Bitswap is always initiated as a result of notifications thru pubsub, or lookups from dht.

Privacy within chains​

By taking control of the networking streams directly, we can implement privacy restrictions specific to us, rather than trying to solve this generically for all of IPFS. This idea would list within a chain which public keys are allowed to access the chain, and by requiring each node to authenticate using their node key to each other, each node can check permissions before bitswap to send blocks of data to the requesting node.

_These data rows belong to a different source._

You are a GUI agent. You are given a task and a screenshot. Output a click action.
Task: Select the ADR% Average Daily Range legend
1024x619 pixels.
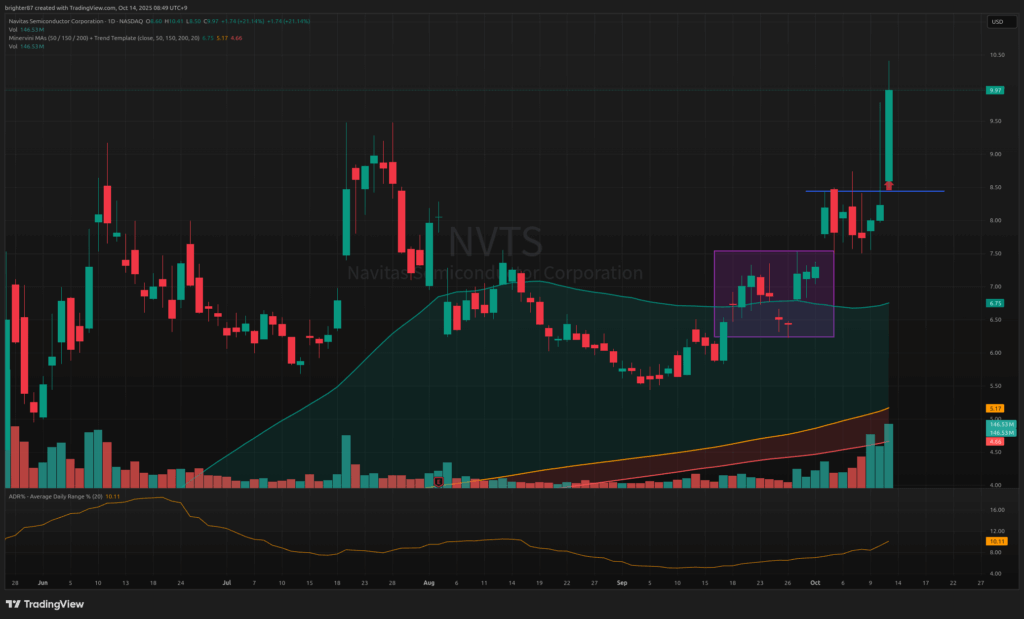[50, 497]
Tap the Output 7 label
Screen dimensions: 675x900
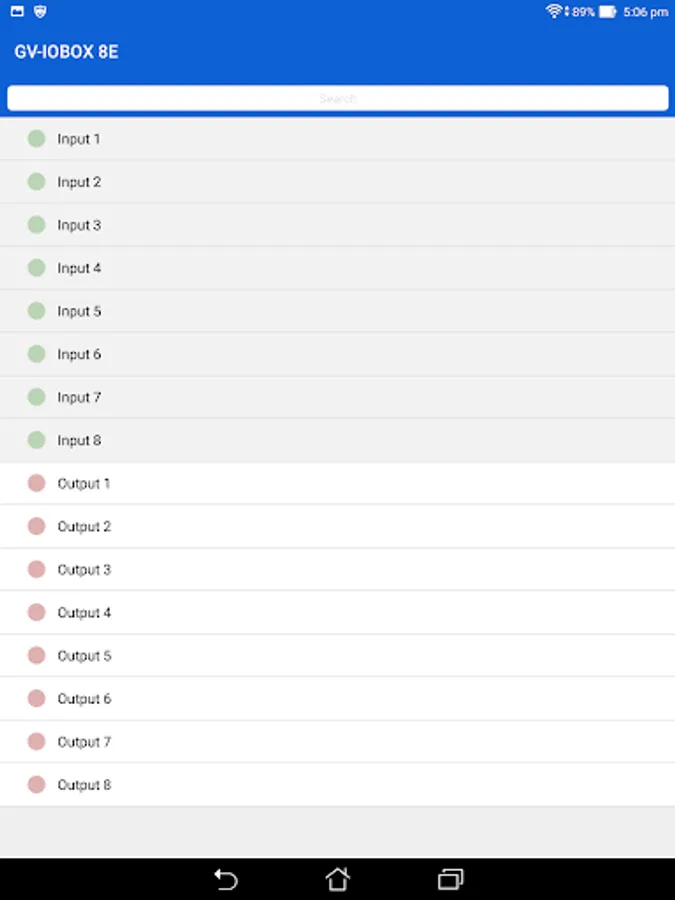84,742
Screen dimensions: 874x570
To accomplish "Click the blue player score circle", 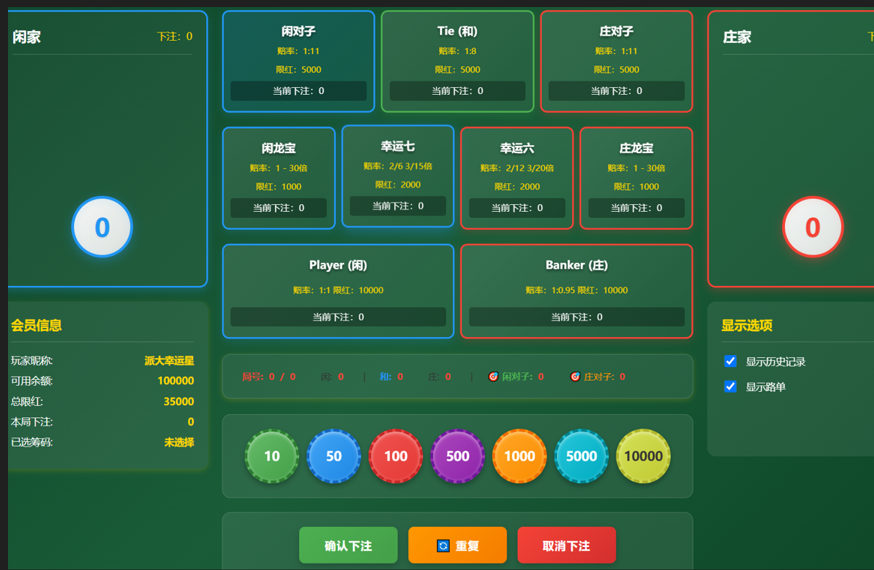I will [102, 227].
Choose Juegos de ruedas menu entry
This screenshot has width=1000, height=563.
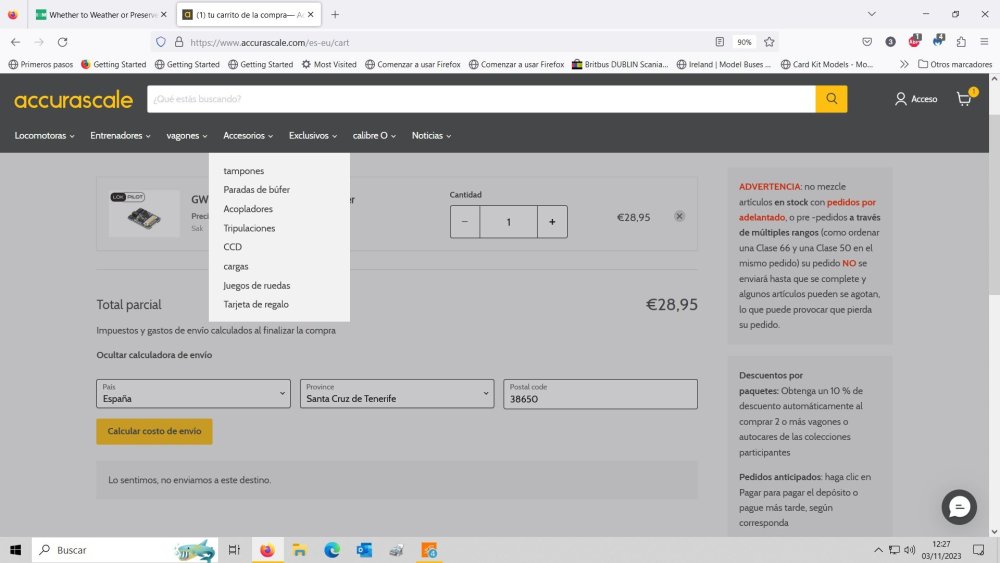(x=257, y=285)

This may require some extra effort to allow chains of chains to have access, but these seem logical to implement.

Compatibility with IPFS​

Taking this approach will remain fully compatible with IPFS, but to allow data to be browseable on the public IPFS network will require some additional coding effort. Our initial clients do not need this functionality and so this work is deferred, but we share the exact same data formats and the exact same networking protocols as the IPFS network.

Periodically, if a chain is public, we will publish to public IPFS and provide for the hash of the latest approot. This would be navigable by any generic IPFS browser to see the latest tree of the chain. It would also allow the history to be walked provided the client stayed connected to the provider node, which it normally would do.

Build plan​

Using the IPFS prototype as the base guide, copy the implementation in IPFS to make our own dedicated libp2p networking module, with tests on each discrete piece of functionality and benchmarks.

Run with a single closed group of permissions, refusing connections from any peers who are not already entered into the system

Build up functionality to be able to process the content we store to determine permissions to access that content.

Ultimately host our own public node and experiment with browser server functionality, achieving the long sought after Announce capability so natural to web 2.0 applications.